In the Safer at Home era, family law has not escaped its impact. Families are having to deal with not only the health of themselves, but also that of their children and other family members. While this is a difficult matter to deal with, it is even more so when a family is separated by divorce or the contemplation of filing for one. How do the parents decide on whom the children are to be with? Our court system is virtually shut down for these types of matters so how are the disagreements resolved?
If the divorce action has not been filed, it is hopeful that mom and dad can work together to address the potentially competing interests of child safety and a parent’s right to have the child(ren) with him or her. Putting aside their personal feelings toward each other, the parents will necessarily have to work together to come up with an informal plan that reasonably addresses the competing interests. This clearly should not turn into whomever has the child(ren) with him/her gets to make the rules. Getting into a tugging match is not how this issue should be resolved.
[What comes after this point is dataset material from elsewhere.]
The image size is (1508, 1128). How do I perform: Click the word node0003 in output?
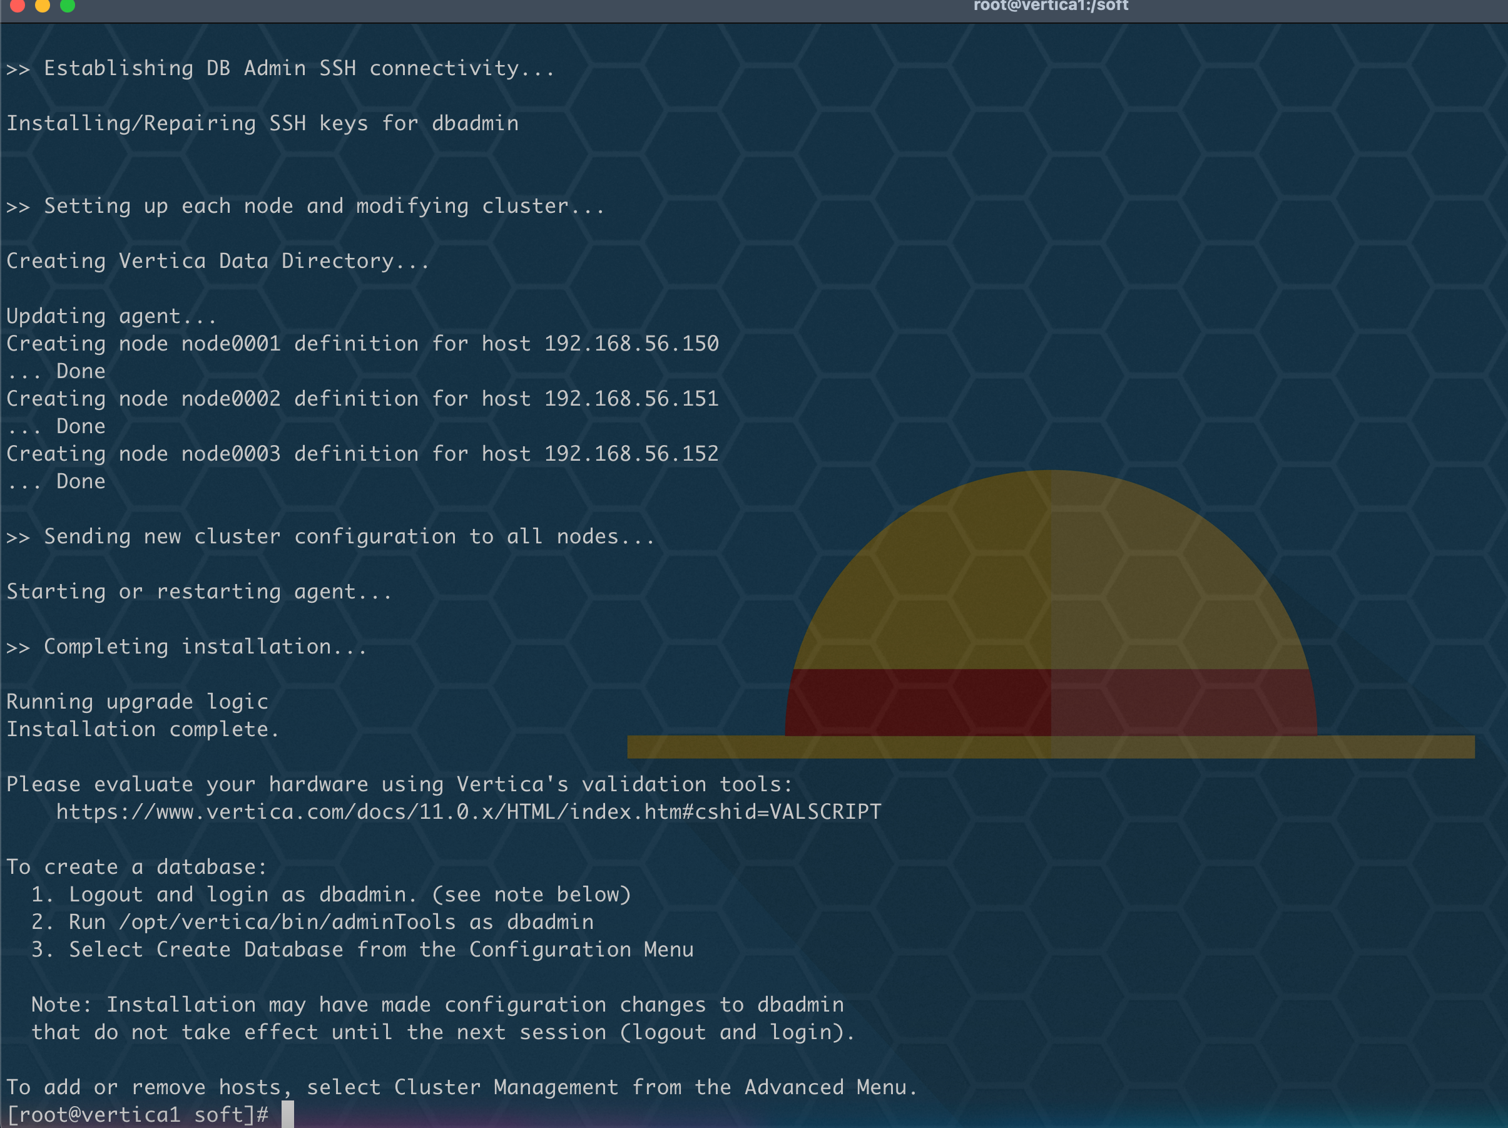(230, 454)
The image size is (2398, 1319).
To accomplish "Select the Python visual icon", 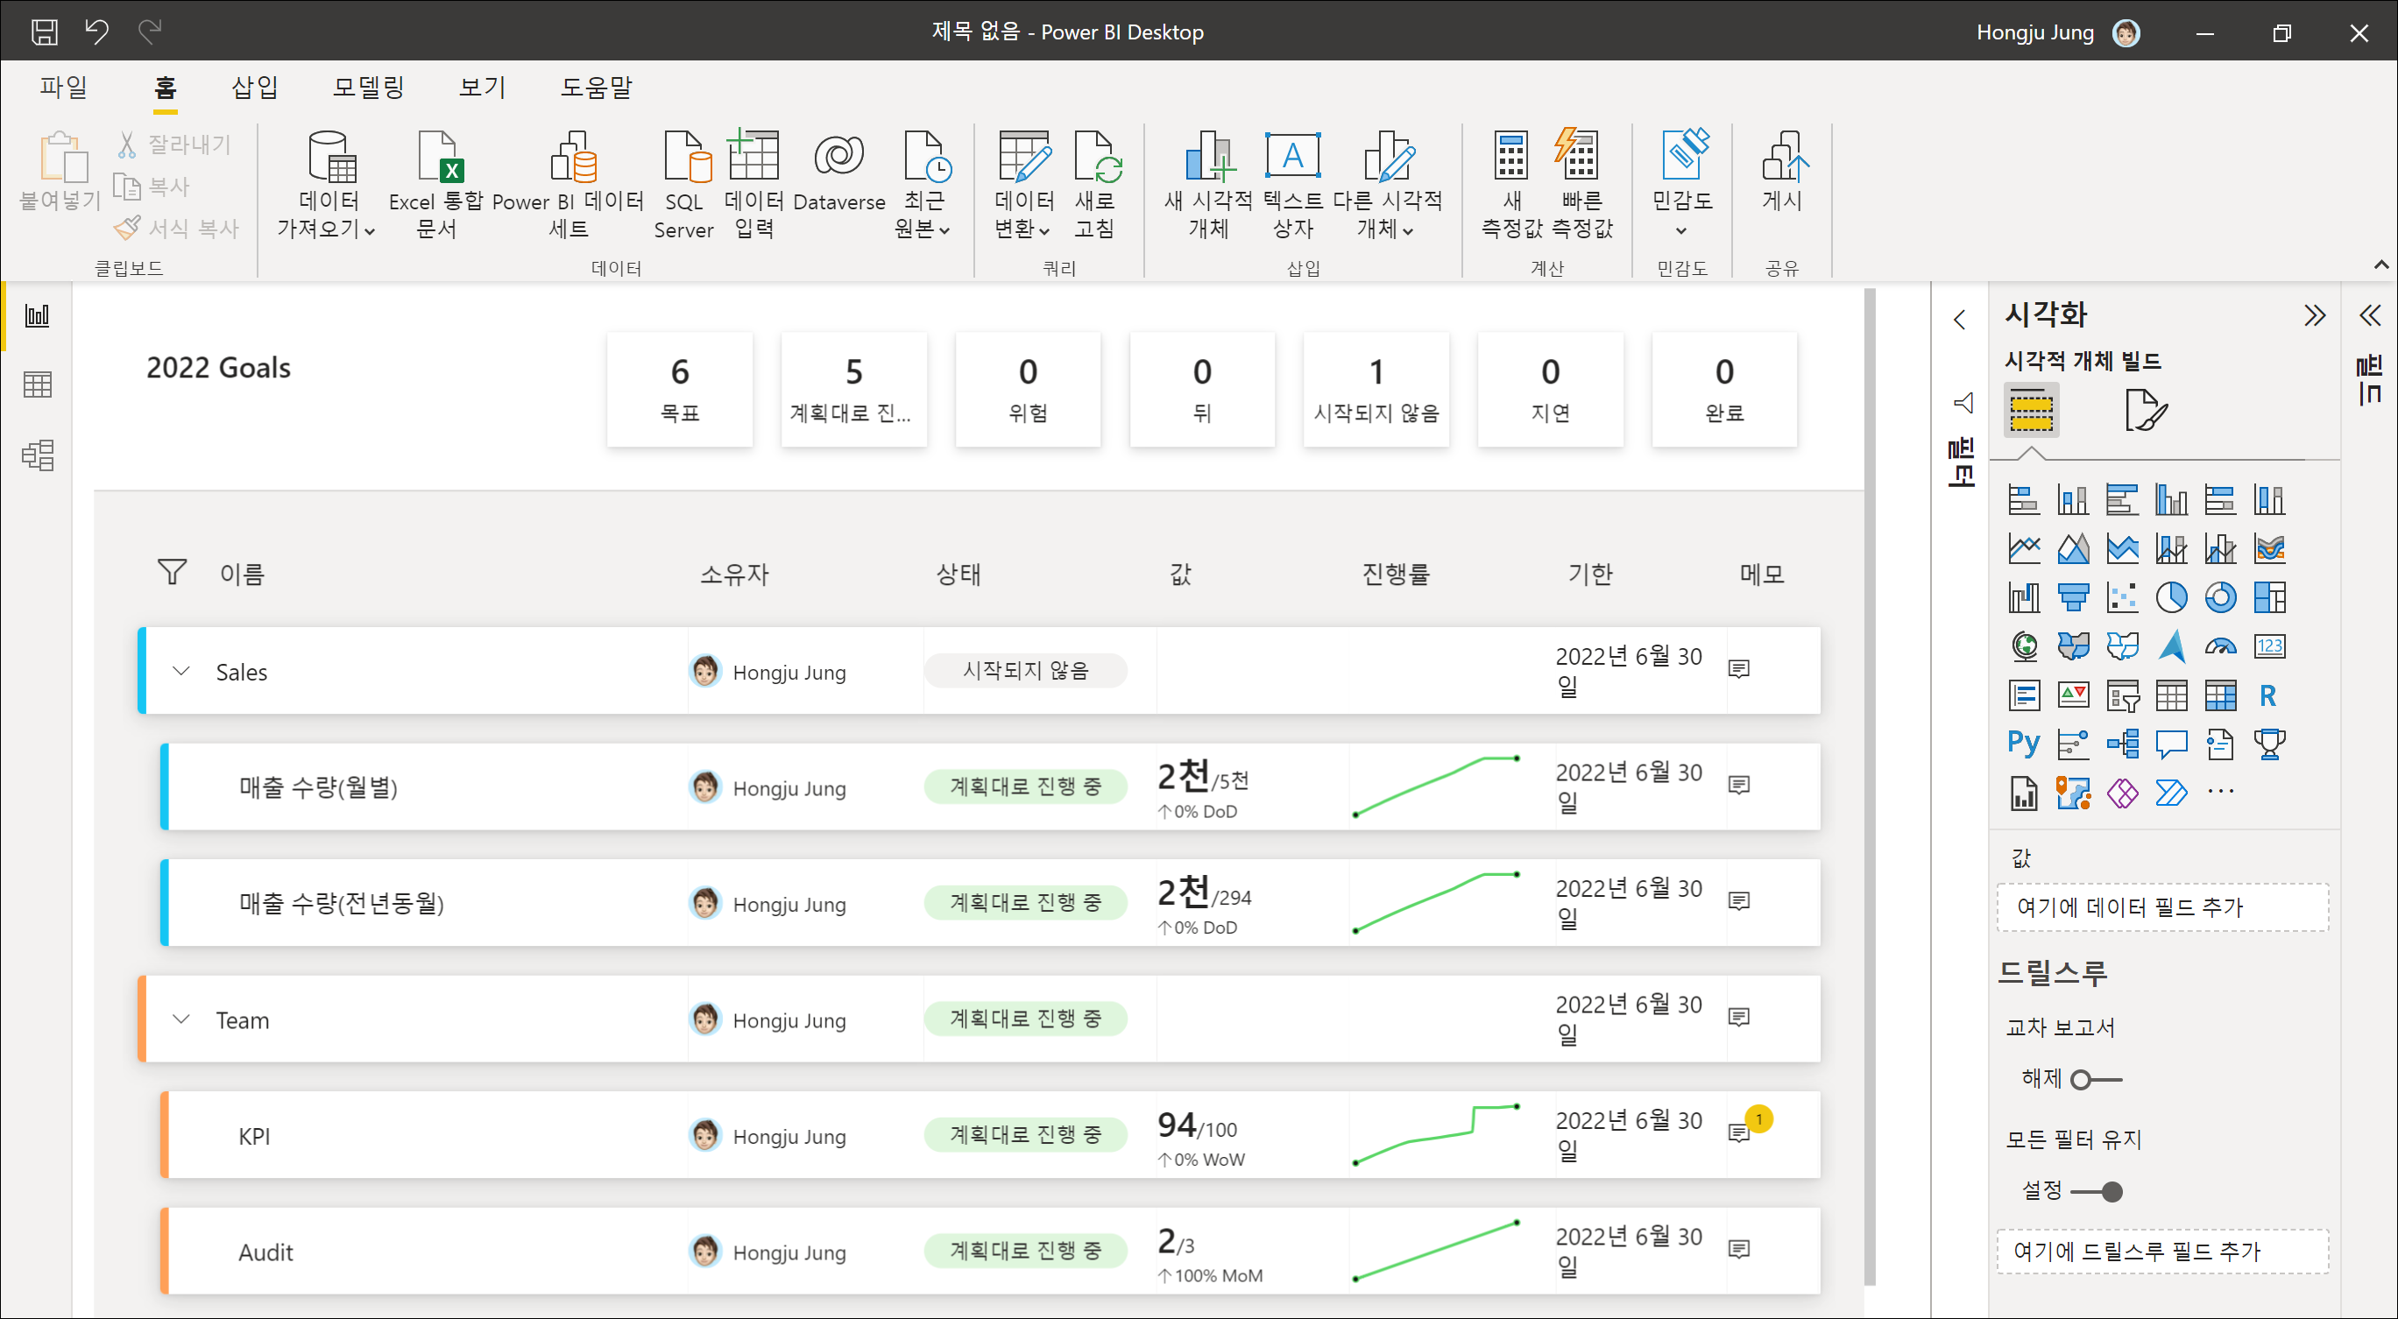I will click(x=2023, y=743).
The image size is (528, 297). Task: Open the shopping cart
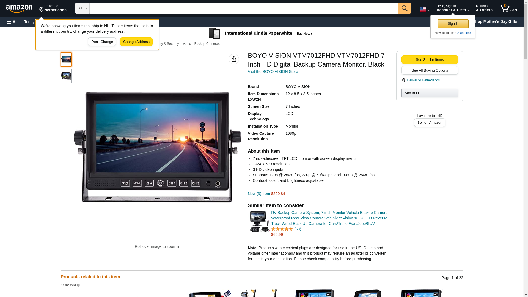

If the parents are able to collaborate on getting a plan in place, it bodes well for the future of the child(ren).
What about the situation where a divorce is on file and /visitation orders have already been made? Should the order(s) be followed? In the opinion of this author, the general answer is yes. There is no California precedent that stands for the proposition that in the event of a pandemic, visitation/custody orders should be suspended. Common sense needs to prevail, and the parties need to be flexible. If one parent believes that the other is taking all reasonable precautions against a child being exposed to the virus, there is absolutely no reason why the order(s) should not be complied with. If one parent has objective reason to believe that a child would not be safe in the other’s care, this needs to be communicated to see if there is room for improvement. Mere suspicion that the home of the other parent is not a safe environment for the child(ren) is not enough. If a parent uses Safer at Home as a sword to prevent the other parent from physical contact with the child(ren), this clearly is not child-centered conduct and cannot be in the child(ren)’s best interests.
Parent should keep in mind that eventually the courts will reopen. Their conduct during the Safer at Home period, whether a divorce has been filed or not, will have a significant impact on the Court’s decision once a perceived unreasonable position regarding visitation or custody is brought before the Court. Should the Court deem a parent’s position on the Safer at Home issue to be unreasonable or not factually based, there is a wide array of remedies available to the Court to remedy what has happened during the shutdown. As noted above, it is much better for parents to come to their own agreement rather than having a judge decide. Who is in a better position to determine what is in the best interests of the child(ren), a judge who really does not have adequate time to get to know the parents or the child(ren), or the parents. The answer is obvious.